Although we set the same target plasma glucose level during both treatment periods, the FPG concentration was lower during IDeg treatment than IGlar treatment, whereas the daily dose of basal insulin was smaller during IDeg treatment. We cannot completely exclude the possibility that these observations are attributable to incidental bias. However, lower FPG levels achieved with a lower daily dose of basal insulin in spite of the same plasma glucose target were also apparent during treatment with IDeg in comparison with IGlar in a previous study [13]. The pharmacological characteristics of IDeg may thus contribute to these observations. In the present study, the participants themselves titrated the dose of basal insulin in order to achieve the target FPG level. If the variability of the glucose-lowering effect is small, it is easier to titrate the dose of basal insulin in order to maintain the FPG close to the target level. Moreover, the temporal pattern of the biological action of IDeg has been found to be flatter than that of IGlar [16], which might also be related to the reduced frequency of nocturnal hypoglycaemia that was observed during treatment with IDeg [13, 14]. The ‘peak-less’ characteristic of the pharmacokinetics of IDeg might thus allow patients to achieve the target FPG level with a smaller dosage. In this regard, the proportion of participants who achieved the primary target plasma glucose level (<7.21 mmol/l) tended to be higher during IDeg treatment than IGlar treatment (44% and 25%, respectively), although this difference was not statistically significant (p = 0.19). In this study, the total basal dose was approximately 35% (35.9% and 34.6% for IGlar and IDeg, respectively) of the total daily dose at the end of each treatment period. This percentage was lower than that previously reported for white individuals with type 1 diabetes, but was similar to those reported for Japanese patients with type 1 diabetes [18, 19].

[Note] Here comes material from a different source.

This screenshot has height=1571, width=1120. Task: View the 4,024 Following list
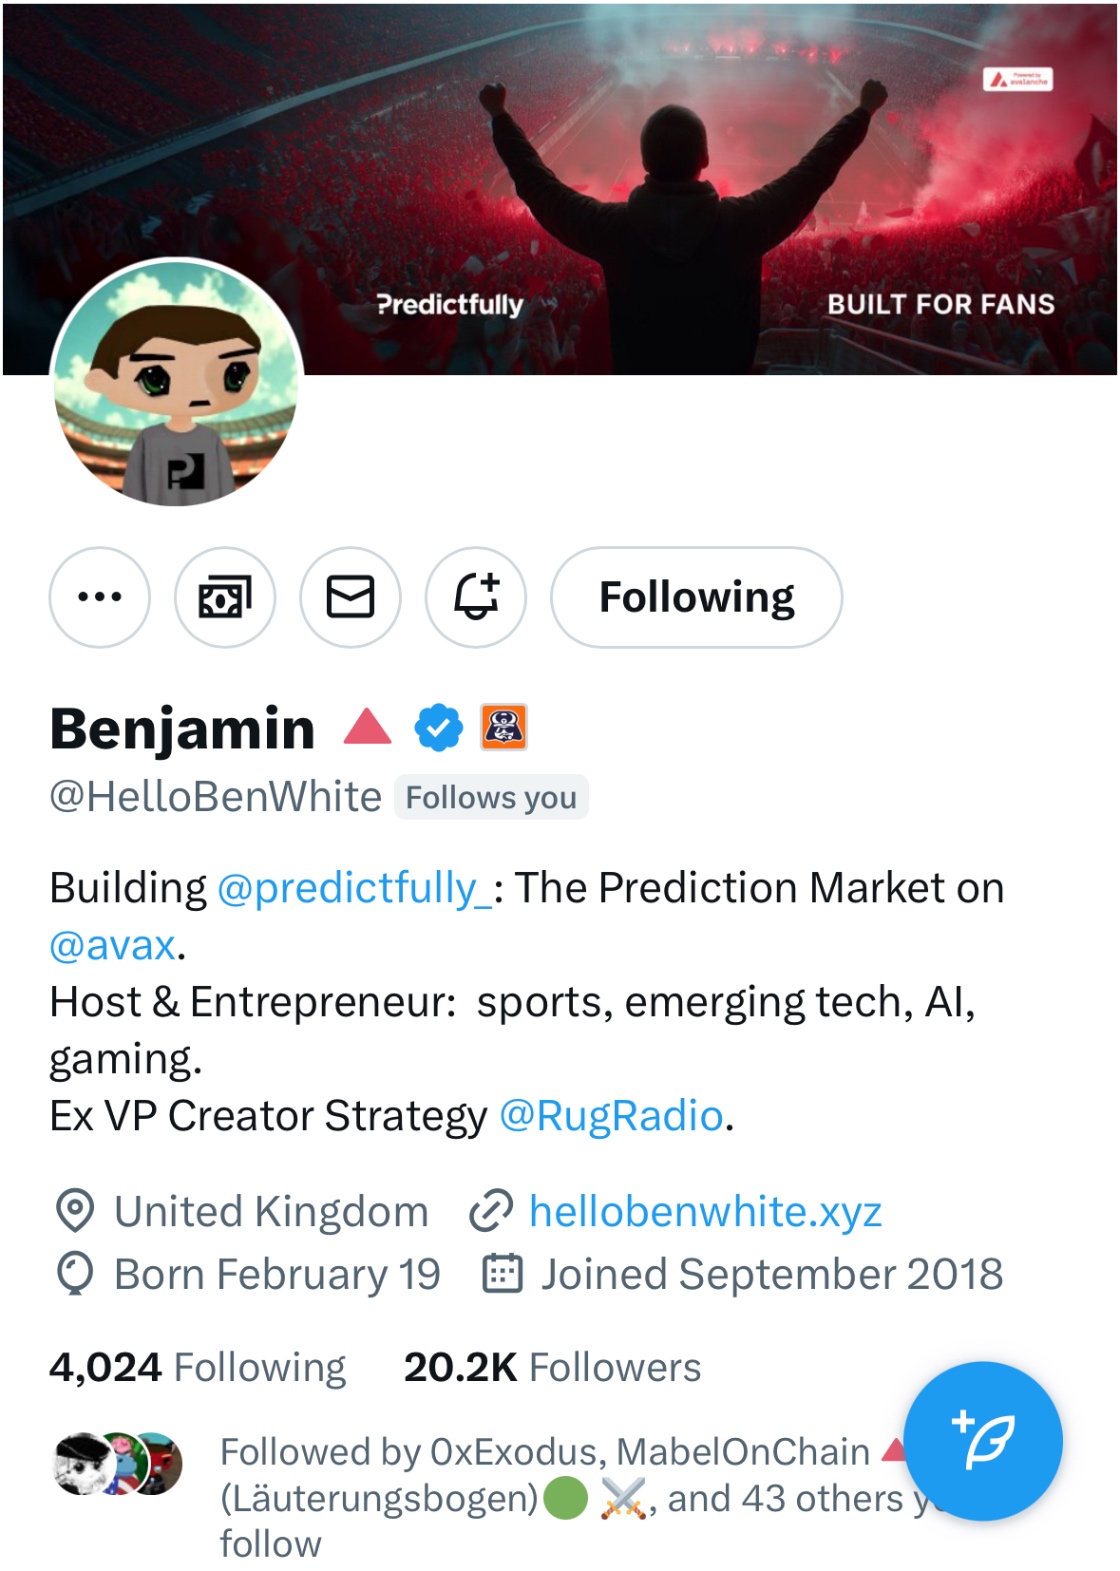(198, 1367)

In the present study, we recruited only participants with type 1 diabetes whose serum C-peptide level was below the limit of detection, given that the pharmacology of basal insulin is well reflected by the plasma glucose level in such individuals. Moreover, all the participants in our study were non-obese Japanese adults. Whether the results of the present study are applicable to patients whose capacity for insulin secretion is not completely exhausted or to those with different physical constitutions or ethnicities thus remains to be determined.

The current study has some limitations. First, this trial was an open-label study, and we could not exclude possible biases induced by recognition of the insulin preparations. Moreover, the injection devices were different for each of the insulin preparations. Given that all the participants had used IGlar before the study, they were familiar with IGlar and had to familiarise themselves with the IDeg. We cannot exclude the possibility that this may have introduced some bias into the study. Finally, the proportions of patients who achieved the target FPG levels were low in both treatment periods.

In summary, our results indicate that the day-to-day variability in glucose-lowering effect is smaller for IDeg than for IGlar. The current result might be related to a lower frequency of nocturnal hypoglycaemia in individuals with type 1 diabetes who use IDeg as basal insulin [1214]. It remains to be elucidated whether the insulin preparation has beneficial effects on long-term glycaemic control and on diabetic complications.